Help me set up a new classroom.
July 21, 2005 11:09 PM
Subscribe
Help me set up a new classroom.
I'm starting a new 5th grade classroom in the fall. This is the first time the school will have a 5th grade. It's an urban environment. The students will be English Language Learners from varied places like Mexico, Vietnam, Senagal, etc.
The idea I have for the classroom environment is anthroplogical. I would like to have specimens and artifacts from around the world that represent different cultures. Is this appropriate for the 5th grade? If it is, do you have any ideas about how to represent different cultures statically in a classroom environmet? Remember, I'm thinking classroom environment, ie. pictures, displays, etc.
posted by snsranch to education (7 comments total)

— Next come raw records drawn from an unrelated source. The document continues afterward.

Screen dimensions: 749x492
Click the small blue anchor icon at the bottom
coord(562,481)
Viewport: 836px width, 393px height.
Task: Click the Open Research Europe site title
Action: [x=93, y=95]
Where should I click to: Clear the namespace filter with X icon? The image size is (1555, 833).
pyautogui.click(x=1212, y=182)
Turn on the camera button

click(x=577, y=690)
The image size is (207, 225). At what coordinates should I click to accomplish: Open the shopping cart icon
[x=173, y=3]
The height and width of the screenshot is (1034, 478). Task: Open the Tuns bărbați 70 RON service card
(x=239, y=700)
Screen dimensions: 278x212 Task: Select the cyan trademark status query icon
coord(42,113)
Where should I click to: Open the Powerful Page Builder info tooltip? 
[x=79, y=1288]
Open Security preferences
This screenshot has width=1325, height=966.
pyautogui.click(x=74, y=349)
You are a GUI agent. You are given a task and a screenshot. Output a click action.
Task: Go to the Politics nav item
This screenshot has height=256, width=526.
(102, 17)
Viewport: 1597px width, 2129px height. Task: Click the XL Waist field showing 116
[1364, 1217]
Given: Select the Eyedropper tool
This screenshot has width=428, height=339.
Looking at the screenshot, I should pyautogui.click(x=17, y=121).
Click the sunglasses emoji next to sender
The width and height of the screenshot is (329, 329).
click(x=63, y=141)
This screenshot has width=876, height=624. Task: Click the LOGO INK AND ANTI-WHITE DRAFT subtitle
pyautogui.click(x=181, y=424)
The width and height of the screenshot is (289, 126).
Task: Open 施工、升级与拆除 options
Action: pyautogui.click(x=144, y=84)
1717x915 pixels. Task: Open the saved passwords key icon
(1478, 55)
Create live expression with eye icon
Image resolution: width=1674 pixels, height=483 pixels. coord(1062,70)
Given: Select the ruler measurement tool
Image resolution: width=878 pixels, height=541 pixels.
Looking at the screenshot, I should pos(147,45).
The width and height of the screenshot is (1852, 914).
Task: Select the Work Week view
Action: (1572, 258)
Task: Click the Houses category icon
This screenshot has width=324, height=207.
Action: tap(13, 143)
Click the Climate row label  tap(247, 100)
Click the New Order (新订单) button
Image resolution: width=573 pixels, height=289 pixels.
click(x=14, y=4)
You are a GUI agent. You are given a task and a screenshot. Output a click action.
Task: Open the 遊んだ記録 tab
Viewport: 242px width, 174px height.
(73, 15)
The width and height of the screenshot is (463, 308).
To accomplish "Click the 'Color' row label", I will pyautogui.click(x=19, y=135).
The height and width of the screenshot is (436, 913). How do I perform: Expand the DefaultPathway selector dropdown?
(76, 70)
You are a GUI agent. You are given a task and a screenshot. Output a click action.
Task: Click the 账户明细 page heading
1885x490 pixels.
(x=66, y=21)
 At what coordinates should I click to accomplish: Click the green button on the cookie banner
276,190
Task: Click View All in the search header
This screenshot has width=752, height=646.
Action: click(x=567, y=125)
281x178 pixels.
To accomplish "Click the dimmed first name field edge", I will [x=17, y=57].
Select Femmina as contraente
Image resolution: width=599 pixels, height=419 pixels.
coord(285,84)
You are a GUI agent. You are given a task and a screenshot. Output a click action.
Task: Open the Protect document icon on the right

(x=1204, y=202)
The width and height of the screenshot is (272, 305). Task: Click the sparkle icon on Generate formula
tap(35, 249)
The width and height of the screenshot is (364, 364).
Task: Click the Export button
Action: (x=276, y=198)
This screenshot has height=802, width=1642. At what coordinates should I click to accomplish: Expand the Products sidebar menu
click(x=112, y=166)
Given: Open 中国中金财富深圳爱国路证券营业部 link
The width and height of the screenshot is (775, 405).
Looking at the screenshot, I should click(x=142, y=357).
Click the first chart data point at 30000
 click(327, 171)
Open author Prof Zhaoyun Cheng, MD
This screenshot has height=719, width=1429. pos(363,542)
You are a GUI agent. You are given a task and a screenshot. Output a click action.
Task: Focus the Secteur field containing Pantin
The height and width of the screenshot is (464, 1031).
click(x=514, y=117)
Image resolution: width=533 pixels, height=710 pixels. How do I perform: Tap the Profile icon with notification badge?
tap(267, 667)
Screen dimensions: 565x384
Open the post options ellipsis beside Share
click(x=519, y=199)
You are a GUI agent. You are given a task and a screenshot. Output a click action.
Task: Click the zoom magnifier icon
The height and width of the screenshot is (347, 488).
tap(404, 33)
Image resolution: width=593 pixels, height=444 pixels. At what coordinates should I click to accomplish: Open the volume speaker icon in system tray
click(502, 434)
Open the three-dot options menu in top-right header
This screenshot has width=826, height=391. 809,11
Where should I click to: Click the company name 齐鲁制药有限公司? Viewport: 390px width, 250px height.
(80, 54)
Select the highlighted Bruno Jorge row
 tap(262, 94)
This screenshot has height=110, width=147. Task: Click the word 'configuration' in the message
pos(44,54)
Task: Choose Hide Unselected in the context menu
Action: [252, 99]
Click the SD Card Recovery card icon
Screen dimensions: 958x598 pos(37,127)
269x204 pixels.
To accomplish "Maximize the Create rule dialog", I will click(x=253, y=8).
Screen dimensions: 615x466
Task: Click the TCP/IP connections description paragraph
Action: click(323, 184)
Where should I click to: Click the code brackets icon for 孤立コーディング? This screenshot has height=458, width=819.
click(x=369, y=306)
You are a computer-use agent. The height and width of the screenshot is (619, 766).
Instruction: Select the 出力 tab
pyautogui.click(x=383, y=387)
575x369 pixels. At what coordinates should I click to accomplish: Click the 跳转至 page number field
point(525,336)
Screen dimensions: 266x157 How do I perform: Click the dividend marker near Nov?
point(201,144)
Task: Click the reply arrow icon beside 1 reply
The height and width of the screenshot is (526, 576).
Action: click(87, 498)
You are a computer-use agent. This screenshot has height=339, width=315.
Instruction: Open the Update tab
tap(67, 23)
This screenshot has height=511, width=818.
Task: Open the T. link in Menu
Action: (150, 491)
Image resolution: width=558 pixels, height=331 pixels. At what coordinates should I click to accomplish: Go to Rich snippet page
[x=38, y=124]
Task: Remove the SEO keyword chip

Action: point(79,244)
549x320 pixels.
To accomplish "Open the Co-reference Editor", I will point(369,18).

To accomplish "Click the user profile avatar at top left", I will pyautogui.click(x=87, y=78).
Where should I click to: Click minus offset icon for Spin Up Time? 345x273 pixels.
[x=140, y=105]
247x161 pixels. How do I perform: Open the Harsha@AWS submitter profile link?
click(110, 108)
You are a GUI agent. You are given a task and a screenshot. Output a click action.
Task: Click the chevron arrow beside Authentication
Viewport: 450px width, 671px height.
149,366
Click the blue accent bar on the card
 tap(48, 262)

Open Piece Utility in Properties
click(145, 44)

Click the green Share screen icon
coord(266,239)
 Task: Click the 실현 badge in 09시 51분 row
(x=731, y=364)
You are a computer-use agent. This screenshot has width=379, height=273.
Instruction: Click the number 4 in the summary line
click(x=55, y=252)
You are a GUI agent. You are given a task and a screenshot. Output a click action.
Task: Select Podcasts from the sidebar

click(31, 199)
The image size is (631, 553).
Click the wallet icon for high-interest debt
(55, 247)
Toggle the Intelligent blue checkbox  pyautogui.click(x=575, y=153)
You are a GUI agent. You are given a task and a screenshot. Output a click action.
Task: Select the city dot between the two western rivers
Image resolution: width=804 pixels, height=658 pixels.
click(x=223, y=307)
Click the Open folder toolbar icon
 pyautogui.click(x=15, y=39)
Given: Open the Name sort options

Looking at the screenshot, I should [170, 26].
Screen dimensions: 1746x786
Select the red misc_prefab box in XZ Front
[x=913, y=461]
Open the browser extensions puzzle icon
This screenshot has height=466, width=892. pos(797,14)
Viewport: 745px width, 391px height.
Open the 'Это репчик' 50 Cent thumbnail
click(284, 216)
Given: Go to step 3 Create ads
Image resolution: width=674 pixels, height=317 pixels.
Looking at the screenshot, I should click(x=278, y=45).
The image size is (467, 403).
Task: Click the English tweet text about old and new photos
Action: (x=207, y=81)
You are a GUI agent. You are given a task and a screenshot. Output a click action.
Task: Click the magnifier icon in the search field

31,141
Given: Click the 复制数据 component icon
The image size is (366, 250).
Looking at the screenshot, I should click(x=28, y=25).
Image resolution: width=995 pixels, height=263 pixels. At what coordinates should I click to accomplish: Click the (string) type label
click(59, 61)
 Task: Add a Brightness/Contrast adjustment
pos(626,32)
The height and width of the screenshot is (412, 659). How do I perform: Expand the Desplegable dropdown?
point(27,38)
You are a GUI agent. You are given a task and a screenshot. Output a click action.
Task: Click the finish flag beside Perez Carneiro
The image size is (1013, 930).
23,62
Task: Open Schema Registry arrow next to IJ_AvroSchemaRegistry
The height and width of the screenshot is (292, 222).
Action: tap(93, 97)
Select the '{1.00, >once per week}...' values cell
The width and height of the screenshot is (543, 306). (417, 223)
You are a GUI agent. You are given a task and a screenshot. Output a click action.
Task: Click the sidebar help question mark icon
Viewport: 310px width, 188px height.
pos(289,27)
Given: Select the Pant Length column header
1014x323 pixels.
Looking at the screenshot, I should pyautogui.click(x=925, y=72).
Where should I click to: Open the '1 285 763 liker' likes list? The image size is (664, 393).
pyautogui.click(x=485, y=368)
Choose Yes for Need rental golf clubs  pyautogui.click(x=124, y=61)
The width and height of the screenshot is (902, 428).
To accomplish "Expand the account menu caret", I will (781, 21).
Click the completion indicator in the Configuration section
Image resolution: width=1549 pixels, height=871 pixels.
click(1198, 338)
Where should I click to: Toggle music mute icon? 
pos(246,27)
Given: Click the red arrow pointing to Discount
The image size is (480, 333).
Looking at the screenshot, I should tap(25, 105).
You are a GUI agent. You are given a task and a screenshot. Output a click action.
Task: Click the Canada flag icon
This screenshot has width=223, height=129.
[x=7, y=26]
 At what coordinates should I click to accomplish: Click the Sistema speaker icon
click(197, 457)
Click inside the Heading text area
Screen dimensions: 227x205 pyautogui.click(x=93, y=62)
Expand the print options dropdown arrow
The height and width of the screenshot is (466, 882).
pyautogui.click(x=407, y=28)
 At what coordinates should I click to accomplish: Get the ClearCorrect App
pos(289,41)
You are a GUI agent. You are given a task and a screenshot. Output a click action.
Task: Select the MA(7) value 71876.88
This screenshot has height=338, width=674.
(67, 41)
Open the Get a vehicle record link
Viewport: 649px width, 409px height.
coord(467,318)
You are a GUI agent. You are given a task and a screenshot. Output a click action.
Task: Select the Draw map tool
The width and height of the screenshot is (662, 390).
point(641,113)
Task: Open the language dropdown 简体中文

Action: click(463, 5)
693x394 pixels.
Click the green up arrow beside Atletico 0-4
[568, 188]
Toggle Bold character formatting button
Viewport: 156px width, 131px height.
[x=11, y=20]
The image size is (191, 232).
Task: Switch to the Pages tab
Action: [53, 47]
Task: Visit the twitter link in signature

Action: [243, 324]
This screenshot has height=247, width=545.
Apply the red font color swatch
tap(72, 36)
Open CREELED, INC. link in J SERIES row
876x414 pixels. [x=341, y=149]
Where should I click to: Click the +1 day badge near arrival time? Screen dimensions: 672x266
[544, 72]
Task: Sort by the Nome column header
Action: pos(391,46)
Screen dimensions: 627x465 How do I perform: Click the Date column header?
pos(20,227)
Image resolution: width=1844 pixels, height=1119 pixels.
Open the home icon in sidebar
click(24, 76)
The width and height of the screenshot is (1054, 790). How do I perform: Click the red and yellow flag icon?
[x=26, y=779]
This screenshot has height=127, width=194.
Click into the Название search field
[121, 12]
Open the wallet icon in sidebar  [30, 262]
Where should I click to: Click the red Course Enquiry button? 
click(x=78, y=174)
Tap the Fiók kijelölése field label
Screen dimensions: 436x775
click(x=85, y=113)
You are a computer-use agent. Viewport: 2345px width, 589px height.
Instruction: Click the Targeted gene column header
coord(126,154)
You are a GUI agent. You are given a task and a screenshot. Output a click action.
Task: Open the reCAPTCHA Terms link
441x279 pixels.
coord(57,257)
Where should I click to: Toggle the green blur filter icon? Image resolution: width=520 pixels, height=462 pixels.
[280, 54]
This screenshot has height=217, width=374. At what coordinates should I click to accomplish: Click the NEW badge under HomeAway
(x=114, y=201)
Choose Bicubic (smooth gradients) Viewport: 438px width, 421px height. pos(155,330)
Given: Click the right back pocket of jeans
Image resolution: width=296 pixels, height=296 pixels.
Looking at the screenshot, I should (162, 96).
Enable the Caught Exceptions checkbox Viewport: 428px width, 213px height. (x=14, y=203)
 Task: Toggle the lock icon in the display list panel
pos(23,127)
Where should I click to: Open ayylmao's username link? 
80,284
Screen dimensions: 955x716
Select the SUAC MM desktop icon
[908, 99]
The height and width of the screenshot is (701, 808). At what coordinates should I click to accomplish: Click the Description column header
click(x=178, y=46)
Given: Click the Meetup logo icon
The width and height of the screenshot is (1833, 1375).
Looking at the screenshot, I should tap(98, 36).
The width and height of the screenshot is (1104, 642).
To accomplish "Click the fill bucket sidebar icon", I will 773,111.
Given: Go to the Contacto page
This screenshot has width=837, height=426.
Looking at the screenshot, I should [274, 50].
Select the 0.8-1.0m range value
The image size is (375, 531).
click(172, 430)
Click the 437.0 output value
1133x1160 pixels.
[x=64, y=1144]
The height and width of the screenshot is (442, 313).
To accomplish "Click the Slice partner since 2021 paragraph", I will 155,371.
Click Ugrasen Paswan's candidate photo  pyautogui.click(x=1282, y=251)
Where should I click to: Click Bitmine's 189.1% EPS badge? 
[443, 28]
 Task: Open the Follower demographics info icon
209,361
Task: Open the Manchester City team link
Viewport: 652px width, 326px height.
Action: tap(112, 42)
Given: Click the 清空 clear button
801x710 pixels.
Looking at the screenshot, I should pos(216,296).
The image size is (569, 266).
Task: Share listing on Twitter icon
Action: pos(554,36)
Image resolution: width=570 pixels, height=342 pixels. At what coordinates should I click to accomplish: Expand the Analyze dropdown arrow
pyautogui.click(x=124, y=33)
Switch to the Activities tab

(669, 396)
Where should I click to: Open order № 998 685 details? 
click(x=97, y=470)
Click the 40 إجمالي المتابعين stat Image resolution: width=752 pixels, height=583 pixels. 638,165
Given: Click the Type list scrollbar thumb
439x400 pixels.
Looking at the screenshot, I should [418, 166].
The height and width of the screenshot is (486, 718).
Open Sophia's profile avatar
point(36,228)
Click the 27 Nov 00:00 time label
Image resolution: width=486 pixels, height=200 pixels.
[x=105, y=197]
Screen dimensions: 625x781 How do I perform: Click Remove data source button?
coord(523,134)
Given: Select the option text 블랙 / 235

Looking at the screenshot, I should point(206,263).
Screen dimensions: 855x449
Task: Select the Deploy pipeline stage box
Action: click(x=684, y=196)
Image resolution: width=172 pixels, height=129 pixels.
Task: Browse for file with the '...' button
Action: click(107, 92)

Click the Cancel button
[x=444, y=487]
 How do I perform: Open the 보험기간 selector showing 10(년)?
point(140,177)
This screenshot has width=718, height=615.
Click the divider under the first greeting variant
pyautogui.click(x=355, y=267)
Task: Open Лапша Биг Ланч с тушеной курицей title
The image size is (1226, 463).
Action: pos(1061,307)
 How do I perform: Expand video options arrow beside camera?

Another display idea would be pictures or displays assembling all the different ways that different cultures have done exactly the same thing - particularly the kinds of things that it never occurs to you there are other ways. Eg a shadow-box on the wall with a toothbrush, and a range of other things that people used to clean their teeth. (The only alternative I can think of is a chewing stick, but I know there are lots of others, though you'd have to look back in time a bit, as toothbrushes seem to have swept the globe). Eating utensils or writing/mark-making instruments might be other possibilities, or maybe the various objects that denote leadership - various crowns, headdresses, poles, sceptres, cloaks, decorations, etc.
Jewellery? Body adornment is another thing that is universal across cultures yet varies hugely.
Something of interest in this homogonized globalised world might simply be things like where foodstuffs originally came from (though again, this is going back in time instead of concentrating on modern life). I know which part of the world many of the basic staple crops originated, but beyond that, most of the fruits and veggies that I know of, I have no clue where they came from - they've been transplanted and grown all around the world since long before I was born.
As a display however, I suspect that one isn't likely to be of much interest to 5th graders though. Unless perhaps it was phrased as "what part of the world brought you the food you hate the most" which is, er, somewhat devisive instead of unitive :)
Boardgames of the world should be an ever-popular hands-on display. There is so much good stuff out there it's not funny. Or so I'm told :)
Most traditional board games don't have text or writing on them, so they work in any language.